== Segment start ==

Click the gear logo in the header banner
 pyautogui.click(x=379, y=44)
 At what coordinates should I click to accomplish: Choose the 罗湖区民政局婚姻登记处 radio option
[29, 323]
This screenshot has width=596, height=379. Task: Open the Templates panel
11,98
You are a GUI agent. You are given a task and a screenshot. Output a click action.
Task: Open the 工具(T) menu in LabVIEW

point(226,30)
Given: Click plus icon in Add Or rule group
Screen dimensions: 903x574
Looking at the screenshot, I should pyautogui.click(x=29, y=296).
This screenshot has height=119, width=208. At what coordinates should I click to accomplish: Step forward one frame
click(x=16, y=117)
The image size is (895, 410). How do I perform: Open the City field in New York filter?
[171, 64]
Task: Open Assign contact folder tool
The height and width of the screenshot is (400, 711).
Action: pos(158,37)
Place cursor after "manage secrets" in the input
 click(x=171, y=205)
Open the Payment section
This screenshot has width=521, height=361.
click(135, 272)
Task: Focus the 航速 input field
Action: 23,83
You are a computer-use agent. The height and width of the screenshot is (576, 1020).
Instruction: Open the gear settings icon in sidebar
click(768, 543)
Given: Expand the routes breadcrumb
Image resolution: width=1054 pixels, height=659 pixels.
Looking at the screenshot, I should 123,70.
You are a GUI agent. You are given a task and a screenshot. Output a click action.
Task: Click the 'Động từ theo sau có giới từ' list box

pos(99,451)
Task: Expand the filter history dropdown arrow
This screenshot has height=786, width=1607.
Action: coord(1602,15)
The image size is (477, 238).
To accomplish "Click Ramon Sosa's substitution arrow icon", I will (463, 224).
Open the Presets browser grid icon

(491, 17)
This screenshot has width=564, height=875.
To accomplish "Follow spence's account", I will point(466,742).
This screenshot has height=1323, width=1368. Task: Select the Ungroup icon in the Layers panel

== Segment end ==

Each record above should be repeated exactly as it appears.

Click the gear logo in the header banner
 pyautogui.click(x=379, y=44)
 At what coordinates should I click to accomplish: Choose the 罗湖区民政局婚姻登记处 radio option
[29, 323]
This screenshot has width=596, height=379. Task: Open the Templates panel
11,98
You are a GUI agent. You are given a task and a screenshot. Output a click action.
Task: Open the 工具(T) menu in LabVIEW

point(226,30)
Given: Click plus icon in Add Or rule group
Screen dimensions: 903x574
Looking at the screenshot, I should pyautogui.click(x=29, y=296).
This screenshot has height=119, width=208. At what coordinates should I click to accomplish: Step forward one frame
click(x=16, y=117)
The image size is (895, 410). How do I perform: Open the City field in New York filter?
[171, 64]
Task: Open Assign contact folder tool
The height and width of the screenshot is (400, 711).
Action: pos(158,37)
Place cursor after "manage secrets" in the input
 click(x=171, y=205)
Open the Payment section
This screenshot has width=521, height=361.
click(135, 272)
Task: Focus the 航速 input field
Action: 23,83
You are a computer-use agent. The height and width of the screenshot is (576, 1020).
Instruction: Open the gear settings icon in sidebar
click(768, 543)
Given: Expand the routes breadcrumb
Image resolution: width=1054 pixels, height=659 pixels.
Looking at the screenshot, I should 123,70.
You are a GUI agent. You are given a task and a screenshot. Output a click action.
Task: Click the 'Động từ theo sau có giới từ' list box

pos(99,451)
Task: Expand the filter history dropdown arrow
This screenshot has height=786, width=1607.
Action: coord(1602,15)
The image size is (477, 238).
To accomplish "Click Ramon Sosa's substitution arrow icon", I will (463, 224).
Open the Presets browser grid icon

(491, 17)
This screenshot has width=564, height=875.
To accomplish "Follow spence's account", I will point(466,742).
This screenshot has height=1323, width=1368. Task: Select the Ungroup icon in the Layers panel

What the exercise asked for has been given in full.